(Element and text position data)
###

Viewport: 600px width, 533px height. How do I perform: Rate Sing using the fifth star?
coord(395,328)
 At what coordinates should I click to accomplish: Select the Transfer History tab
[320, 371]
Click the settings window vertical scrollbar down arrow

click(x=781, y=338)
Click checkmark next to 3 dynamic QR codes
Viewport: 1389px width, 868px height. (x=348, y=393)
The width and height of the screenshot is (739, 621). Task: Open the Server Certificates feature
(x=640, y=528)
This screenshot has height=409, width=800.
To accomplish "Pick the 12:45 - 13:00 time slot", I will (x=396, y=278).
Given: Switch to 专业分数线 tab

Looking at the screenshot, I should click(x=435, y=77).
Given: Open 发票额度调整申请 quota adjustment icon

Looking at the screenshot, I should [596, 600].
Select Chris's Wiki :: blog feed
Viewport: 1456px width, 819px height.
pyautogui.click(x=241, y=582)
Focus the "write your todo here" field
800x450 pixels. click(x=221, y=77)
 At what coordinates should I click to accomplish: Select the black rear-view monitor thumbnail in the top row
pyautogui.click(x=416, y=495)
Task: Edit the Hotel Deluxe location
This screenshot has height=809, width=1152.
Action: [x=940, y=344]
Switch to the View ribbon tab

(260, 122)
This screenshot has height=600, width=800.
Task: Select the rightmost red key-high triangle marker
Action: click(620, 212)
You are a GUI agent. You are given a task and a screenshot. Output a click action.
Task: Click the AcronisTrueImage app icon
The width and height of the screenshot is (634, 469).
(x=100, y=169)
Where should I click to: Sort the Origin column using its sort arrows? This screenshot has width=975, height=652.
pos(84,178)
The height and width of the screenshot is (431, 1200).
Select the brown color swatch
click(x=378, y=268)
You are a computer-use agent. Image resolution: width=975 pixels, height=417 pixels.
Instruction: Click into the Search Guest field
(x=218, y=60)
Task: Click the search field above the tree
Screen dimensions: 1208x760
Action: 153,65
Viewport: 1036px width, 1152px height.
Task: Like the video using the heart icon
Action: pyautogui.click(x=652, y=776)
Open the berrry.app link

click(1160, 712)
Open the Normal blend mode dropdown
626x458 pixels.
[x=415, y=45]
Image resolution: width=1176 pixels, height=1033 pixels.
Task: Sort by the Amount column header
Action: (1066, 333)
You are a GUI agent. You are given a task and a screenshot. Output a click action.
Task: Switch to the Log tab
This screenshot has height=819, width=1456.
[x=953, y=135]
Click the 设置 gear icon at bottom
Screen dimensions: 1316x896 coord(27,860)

###

### Challenge:
Print the lines from the one containing "Task: Edit the Hotel Deluxe location" through the end of the lines, both ends included, reproducing each one exactly.

### Task output:
Task: Edit the Hotel Deluxe location
This screenshot has height=809, width=1152.
Action: [x=940, y=344]
Switch to the View ribbon tab

(260, 122)
This screenshot has height=600, width=800.
Task: Select the rightmost red key-high triangle marker
Action: click(620, 212)
You are a GUI agent. You are given a task and a screenshot. Output a click action.
Task: Click the AcronisTrueImage app icon
The width and height of the screenshot is (634, 469).
(x=100, y=169)
Where should I click to: Sort the Origin column using its sort arrows? This screenshot has width=975, height=652.
pos(84,178)
The height and width of the screenshot is (431, 1200).
Select the brown color swatch
click(x=378, y=268)
You are a computer-use agent. Image resolution: width=975 pixels, height=417 pixels.
Instruction: Click into the Search Guest field
(x=218, y=60)
Task: Click the search field above the tree
Screen dimensions: 1208x760
Action: 153,65
Viewport: 1036px width, 1152px height.
Task: Like the video using the heart icon
Action: pyautogui.click(x=652, y=776)
Open the berrry.app link

click(1160, 712)
Open the Normal blend mode dropdown
626x458 pixels.
[x=415, y=45]
Image resolution: width=1176 pixels, height=1033 pixels.
Task: Sort by the Amount column header
Action: (1066, 333)
You are a GUI agent. You are given a task and a screenshot. Output a click action.
Task: Switch to the Log tab
This screenshot has height=819, width=1456.
[x=953, y=135]
Click the 设置 gear icon at bottom
Screen dimensions: 1316x896 coord(27,860)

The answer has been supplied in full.